(Stored data)
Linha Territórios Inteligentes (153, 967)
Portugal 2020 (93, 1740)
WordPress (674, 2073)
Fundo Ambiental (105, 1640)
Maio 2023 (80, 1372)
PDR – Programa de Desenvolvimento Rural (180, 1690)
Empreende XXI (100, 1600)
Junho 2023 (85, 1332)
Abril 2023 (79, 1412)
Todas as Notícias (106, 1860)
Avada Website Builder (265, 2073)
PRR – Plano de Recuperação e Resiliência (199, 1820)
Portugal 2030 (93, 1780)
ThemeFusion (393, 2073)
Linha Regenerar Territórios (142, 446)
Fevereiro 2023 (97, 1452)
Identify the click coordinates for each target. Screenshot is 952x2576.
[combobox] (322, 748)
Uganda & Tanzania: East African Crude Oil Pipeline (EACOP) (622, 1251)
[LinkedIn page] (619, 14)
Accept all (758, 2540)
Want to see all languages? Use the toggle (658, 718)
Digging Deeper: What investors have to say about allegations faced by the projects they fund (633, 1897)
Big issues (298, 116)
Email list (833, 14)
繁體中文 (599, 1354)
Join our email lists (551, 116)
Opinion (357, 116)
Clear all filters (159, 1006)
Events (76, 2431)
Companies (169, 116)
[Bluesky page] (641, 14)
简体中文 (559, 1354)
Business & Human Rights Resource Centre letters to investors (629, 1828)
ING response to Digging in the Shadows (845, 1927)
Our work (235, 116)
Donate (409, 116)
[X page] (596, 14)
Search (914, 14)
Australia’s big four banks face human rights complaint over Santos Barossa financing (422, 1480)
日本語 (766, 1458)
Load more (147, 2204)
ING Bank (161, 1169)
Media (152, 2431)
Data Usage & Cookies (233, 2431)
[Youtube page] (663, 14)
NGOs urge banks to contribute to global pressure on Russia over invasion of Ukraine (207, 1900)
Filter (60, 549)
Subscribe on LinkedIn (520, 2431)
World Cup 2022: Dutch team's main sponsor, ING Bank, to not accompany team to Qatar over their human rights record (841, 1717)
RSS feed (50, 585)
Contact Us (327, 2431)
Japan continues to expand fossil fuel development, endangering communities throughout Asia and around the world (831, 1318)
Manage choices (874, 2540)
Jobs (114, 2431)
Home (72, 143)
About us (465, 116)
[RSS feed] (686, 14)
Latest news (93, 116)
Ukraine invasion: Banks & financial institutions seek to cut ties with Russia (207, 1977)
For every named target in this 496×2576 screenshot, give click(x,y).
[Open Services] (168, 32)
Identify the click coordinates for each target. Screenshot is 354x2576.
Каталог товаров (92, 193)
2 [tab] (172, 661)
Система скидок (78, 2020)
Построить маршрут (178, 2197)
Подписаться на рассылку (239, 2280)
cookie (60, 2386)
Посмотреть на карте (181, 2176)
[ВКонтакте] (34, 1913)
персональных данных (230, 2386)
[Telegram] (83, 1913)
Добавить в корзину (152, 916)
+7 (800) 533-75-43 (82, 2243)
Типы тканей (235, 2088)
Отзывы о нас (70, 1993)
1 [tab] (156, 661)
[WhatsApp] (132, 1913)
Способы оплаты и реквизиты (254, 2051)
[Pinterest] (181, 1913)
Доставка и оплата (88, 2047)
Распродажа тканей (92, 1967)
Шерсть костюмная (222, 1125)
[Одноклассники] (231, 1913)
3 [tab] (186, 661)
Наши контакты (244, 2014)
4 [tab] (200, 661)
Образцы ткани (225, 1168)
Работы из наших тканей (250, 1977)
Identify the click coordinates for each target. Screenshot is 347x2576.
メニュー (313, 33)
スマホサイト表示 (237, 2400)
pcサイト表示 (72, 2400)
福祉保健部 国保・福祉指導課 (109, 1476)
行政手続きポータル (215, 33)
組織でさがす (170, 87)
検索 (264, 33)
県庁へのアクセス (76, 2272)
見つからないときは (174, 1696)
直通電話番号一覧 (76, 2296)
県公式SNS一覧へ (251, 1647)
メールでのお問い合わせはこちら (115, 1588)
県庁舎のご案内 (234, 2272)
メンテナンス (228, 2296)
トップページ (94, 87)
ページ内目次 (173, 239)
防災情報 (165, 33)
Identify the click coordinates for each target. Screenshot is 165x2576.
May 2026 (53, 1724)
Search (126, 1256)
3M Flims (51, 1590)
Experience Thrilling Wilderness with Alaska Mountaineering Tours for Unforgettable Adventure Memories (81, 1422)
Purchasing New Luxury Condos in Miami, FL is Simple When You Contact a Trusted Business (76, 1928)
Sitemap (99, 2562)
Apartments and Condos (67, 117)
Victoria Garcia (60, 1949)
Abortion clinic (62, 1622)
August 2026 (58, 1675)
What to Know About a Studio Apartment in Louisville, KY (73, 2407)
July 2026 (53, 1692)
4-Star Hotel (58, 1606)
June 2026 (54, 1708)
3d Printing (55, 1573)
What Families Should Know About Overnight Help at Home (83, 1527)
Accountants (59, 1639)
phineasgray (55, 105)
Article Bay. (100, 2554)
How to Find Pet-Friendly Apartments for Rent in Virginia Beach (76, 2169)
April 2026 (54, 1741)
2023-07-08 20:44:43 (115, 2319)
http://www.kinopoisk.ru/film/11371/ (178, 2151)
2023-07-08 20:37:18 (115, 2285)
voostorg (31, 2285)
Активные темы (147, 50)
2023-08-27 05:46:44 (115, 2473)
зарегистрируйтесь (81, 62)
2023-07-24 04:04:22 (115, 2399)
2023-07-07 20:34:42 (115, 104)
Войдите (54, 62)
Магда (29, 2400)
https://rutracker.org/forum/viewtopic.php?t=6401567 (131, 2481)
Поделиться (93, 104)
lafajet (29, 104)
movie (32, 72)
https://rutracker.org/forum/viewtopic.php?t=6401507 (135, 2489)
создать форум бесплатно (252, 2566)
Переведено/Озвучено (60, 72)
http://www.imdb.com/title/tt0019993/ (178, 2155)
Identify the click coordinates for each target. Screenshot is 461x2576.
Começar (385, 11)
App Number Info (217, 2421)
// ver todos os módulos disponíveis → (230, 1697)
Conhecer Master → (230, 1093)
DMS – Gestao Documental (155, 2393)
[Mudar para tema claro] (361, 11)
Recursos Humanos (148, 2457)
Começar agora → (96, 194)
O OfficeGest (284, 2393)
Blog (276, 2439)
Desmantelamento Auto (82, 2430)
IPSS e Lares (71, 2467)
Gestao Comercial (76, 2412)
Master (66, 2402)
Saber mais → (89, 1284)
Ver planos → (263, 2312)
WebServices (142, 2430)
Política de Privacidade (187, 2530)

» **Problem description**
Output exactly the lines of the data that run from the one containing "Começar agora → (96, 194)" to the very last line, and no others.

» **Solution**
Começar agora → (96, 194)
O OfficeGest (284, 2393)
Blog (276, 2439)
Desmantelamento Auto (82, 2430)
IPSS e Lares (71, 2467)
Gestao Comercial (76, 2412)
Master (66, 2402)
Saber mais → (89, 1284)
Ver planos → (263, 2312)
WebServices (142, 2430)
Política de Privacidade (187, 2530)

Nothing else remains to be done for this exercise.